> **Records excerpted from a collection**
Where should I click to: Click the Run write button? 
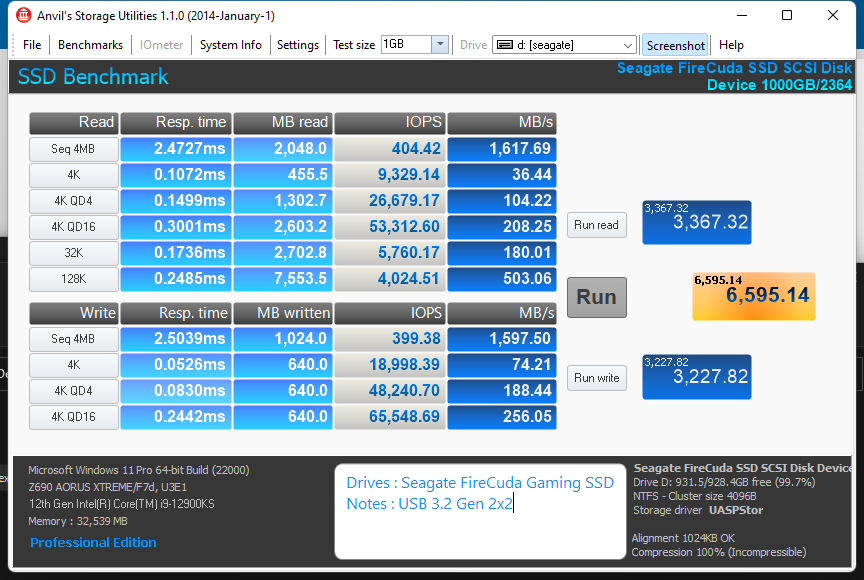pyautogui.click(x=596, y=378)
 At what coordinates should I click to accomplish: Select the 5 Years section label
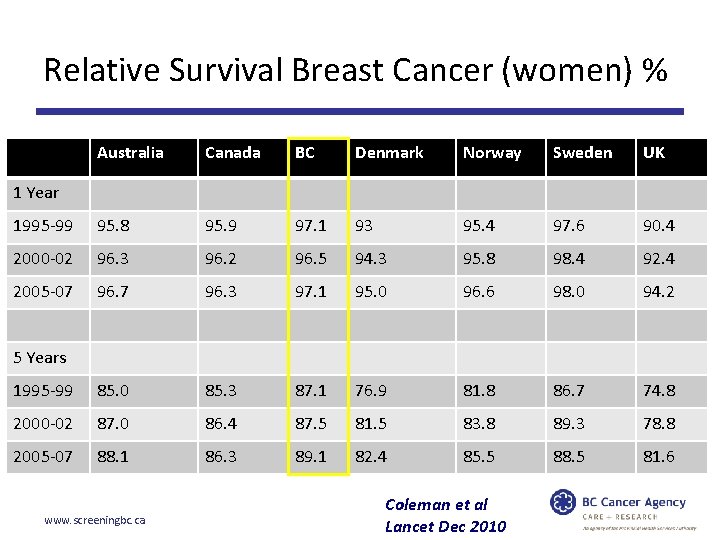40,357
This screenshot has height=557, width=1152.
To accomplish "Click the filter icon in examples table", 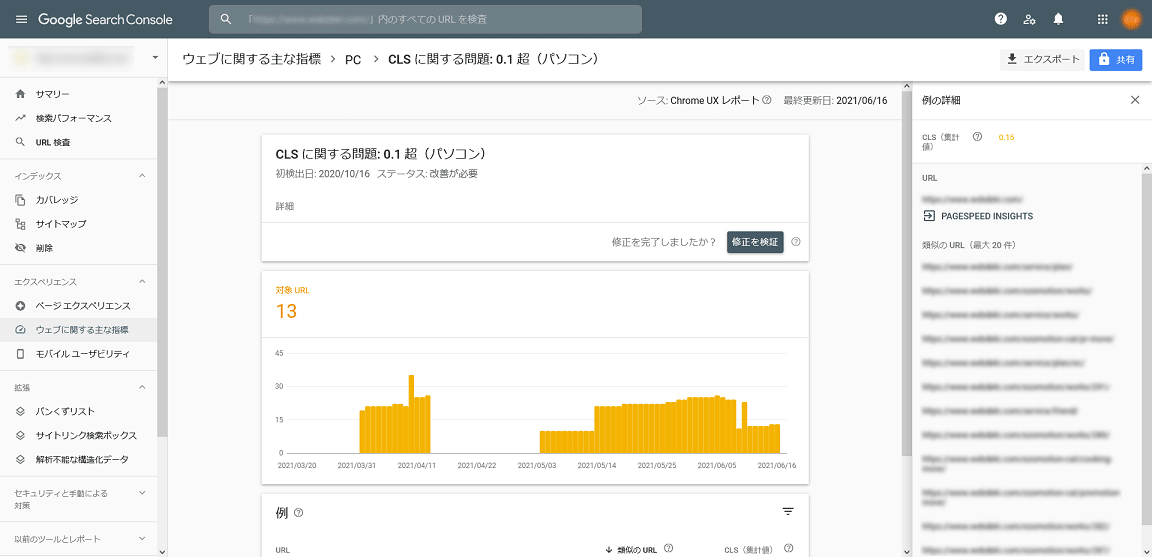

> **Task statement**
Extract precisely the lines beginning at the line containing "At what coordinates" and ending at the last line of the entries above, exactly as written and with no pictures.

> **Result**
 At what coordinates should I click to accomplish: Select the 5 Years section label
40,357
This screenshot has height=557, width=1152.
To accomplish "Click the filter icon in examples table", 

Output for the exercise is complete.